A Pretentiously Angst-Ridden Diary of Ephemera. Also, monkeys.

Thursday, March 23, 2006

Passion and Commitment

Today has been a day of passions. I have five hours of class today (which is a lot, for me) and all three classes contained professors who were Passionate (with a very capital P) about their topics. Whether it was 19th Century Photography, Milton's Paradise Lost, or autobiography in Alice Munro's short stories, these teachers of mine were fairly bursting at the seams with enthusiasm for their topics. Not only did they care, not only did they want to teach, they really believed that what they were teaching mattered.

In fact, they cared so much that their excitement actually got in the way of good teaching. Ironically enough, the topic meant so much to them that they couldn't impart it to us as well as if they felt ambivalent about it. They talked too fast, interrupted themselves and others, went off on tangents, didn't notice that their students were getting bored or needed to leave for another class.

And there were certainly enough bored students today. It's kind of sad, actually, to see a professor holding forth on a subject that means the world to them in front of students who care more about their hunger, or the pictures they took of last night's party, or the essay that's due tomorrow.

For my part, I was enthralled. Not because I intrinsically love Milton, or Munro, or photography, but because I looked at these professors and thought "I want to feel that one day. I want to have something that I care about so much that it doesn't matter if I make a fool of myself. I want to care so much that I'm afraid of failure, that I talk too fast, that I really commit."

And I suppose that's the realy issue here -- commitment. I'm a 22 year-old student: I've never spent more than a year doing one thing. I know what it's like to have new ideas flying at me all the time, everyday, constantly. I can, through dint of experience in the schooling system, contain all that newness. I can take the ideas and mold them into digestible units, form opinions on them, remember them or forget them.

But I can't do, and don't know, is long-term association and commitment. I don't know what it means to "settle down," in the broad sense of the term. I don't know what it's like to spend 20 years studying one thing, to teach it every year, to know it and make it a part of your life. I have no conception of the depth of knowledge one can acquire after decades of adult study, discussion, reflection, and engagement.

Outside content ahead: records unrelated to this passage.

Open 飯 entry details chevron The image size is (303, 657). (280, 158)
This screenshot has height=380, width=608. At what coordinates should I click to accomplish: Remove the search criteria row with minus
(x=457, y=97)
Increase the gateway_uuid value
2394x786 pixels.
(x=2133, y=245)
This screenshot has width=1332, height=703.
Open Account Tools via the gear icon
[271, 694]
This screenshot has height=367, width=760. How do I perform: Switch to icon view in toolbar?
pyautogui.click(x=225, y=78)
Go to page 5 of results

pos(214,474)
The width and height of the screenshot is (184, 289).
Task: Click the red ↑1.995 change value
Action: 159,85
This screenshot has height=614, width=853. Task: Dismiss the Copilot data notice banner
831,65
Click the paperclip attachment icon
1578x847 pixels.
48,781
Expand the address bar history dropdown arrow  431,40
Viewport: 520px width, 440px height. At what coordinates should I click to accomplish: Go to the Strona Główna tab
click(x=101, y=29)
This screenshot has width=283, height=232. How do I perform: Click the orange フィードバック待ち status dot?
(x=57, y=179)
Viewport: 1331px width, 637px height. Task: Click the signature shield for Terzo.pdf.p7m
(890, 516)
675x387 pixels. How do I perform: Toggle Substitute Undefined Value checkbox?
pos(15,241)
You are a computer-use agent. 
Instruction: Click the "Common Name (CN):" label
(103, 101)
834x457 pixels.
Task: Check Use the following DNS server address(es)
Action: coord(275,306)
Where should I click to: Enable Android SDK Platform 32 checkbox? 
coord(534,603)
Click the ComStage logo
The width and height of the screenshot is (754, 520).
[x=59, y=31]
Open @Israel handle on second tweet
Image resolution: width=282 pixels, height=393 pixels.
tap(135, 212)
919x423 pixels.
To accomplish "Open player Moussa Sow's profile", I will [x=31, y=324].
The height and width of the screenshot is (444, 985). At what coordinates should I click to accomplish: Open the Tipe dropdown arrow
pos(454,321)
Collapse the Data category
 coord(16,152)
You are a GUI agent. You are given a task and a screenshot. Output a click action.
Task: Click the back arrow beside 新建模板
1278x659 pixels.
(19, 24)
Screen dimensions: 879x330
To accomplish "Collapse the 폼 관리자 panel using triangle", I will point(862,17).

And so I am drawn, like a moth to flame, to those teachers who disply real passion. I came out of my classes today wanting to study photography and Milton and Munro not because I inherently liked them but because I wanted to bask once more in the reflected warmth of my professors' passion. I wanted to understand, if only in an incomplete, vicarious way, how you could feel when you had something memorized, when you really did know it inside and out. How does it feel to get comfortable, to settle down, to be devoted enough to "spend your whole life" on one thing?

4 Comments:

Anonymous Anonymous said...

At least with literature, as opposed to interplanetary probes or children, your life's work isn't liable to dissapear from sight at a moment's notice.

3:44 PM

 
Blogger bento said...

While my experience today was with people who were passionate about academic things, I think it's just as valid to be really excited about children or bread baking or research or relationships.

I wonder which one will end up exciting me for years and years? (I know some people never have "that one thing", but I don't think I'm that kind of person)

6:19 PM

 
Anonymous Anonymous said...

Good point. I've noticed the same thing with most of the long-term martial artists I've met. It's inspiring, yeah, but it can be really annoying sometimes too; if you've ever sat through an hour-long conversation between two sports fans about whether so-and-so could beat some-other-guy, you know what I mean.

Kenso

6:34 AM

 
Blogger biku said...

It doesn't even have to be artists--think of the passion shown by two geeks discussing the finer points of Optimus Prime or whether Lachdannan has blue eyes or brown eyes and how that relates into two seperate subplots.